2019 Proposed Medicare Changes Affect Prescription Pain Medications

Coverage for high doses of opioids will change for all Medicare beneficiaries under the Medicare Plan D proposed 2019 regulations. The U.S. government is concerned about the opioid epidemic and is committed to being proactive to combat the overuse and abuse of these medications. However, many individuals with chronic pain conditions have responsibly used opioid therapy for many years to treat their pain and are concerned that their treatment regimen will be affected by these proposed regulations.

Proposed regulations on prescribed opioid dosages

Under the proposed Medicare Part D new regulations, the maximum opioid dosage would be 90 MME (Morphine Milligram Equivalent) per day. Therefore, the covered “ceiling” dosage of hydrocodone would be 90 mg per day, and the “ceiling” dosage for oxycodone would be 60 mg per day. The new proposed regulations also include a “hard edit” rule which would require pharmacists to talk with the prescribing doctor and insurance company in the event that a higher dosage of an opioid is required. The Medicare-approved insurance company would make the final decision on this request. While the “hard edit” regulation is being considered for approval, CMS (Center for Medicare and Medicaid Services) could approve a temporary seven-day supply of opioids with a new prescription from a physician. However, this seven-day supply would be a one-time approval.

Proposed regulations on medication combinations

Medications, such as gabapentin and pregabalin, are often prescribed in combination with opioids in an effort to increase their effectiveness. These drug combinations would also be monitored under the proposed regulations as the combination of these medications increases the risk of overdose. The drug combination of opioids and benzodiazepines would also be closely monitored for the same reason.

Chronic pain community concerns

The current administration's proposal to make it more difficult for Medicare patients to be prescribed high doses of opioid pain medication is considered by some to be a risky regulation.

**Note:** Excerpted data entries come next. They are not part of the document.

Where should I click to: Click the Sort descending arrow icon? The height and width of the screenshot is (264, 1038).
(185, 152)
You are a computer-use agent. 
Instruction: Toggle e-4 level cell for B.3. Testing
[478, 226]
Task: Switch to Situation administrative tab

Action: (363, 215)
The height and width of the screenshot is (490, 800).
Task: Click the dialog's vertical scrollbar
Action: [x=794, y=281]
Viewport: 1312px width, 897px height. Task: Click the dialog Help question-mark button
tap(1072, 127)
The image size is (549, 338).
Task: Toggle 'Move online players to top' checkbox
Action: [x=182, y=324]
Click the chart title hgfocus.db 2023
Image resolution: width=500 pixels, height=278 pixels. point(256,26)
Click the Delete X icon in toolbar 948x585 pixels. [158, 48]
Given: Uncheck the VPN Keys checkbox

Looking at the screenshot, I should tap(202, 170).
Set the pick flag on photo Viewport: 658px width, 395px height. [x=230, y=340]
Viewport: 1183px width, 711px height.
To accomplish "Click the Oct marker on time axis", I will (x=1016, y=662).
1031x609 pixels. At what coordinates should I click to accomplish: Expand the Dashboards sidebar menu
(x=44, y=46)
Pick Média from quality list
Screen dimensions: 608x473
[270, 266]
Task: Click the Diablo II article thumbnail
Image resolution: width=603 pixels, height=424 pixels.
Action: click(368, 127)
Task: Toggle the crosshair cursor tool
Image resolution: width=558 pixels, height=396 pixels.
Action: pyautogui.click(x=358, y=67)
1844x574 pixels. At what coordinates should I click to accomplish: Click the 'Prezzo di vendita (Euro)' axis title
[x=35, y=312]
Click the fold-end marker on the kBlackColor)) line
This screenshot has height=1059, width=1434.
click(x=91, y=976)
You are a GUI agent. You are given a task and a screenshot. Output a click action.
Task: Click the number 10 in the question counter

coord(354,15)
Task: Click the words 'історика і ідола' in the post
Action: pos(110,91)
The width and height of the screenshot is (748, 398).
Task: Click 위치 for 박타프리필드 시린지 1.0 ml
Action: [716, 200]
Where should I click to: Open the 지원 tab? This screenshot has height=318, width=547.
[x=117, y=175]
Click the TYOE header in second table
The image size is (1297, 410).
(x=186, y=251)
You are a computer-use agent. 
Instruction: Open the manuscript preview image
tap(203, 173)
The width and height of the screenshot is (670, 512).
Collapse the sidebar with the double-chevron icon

Many individuals have been on high doses of opioids for many years to manage their chronic pain conditions. Studies show that the sudden reduction in opioid dosage often causes severe withdrawal symptoms, increased pain levels, and decreased quality of life. As many as 1.6 million Medicare beneficiaries have either met or exceeded a prescribed opioid dose of 90 mg MME at least once in 2016. If these proposed regulations are put in place, it will hasten a continuing pattern of involuntary opioid tapering and discontinuation.

The chronic pain community fears that these proposed changes will increase illegal drug use and suicides. The legitimate fear about decreased quality of patient care resulting from these proposed regulations is also present in the hospice and end-of-life care communities, long-term care facilities, and cancer centers; however, most of these will be excluded from the new regulations.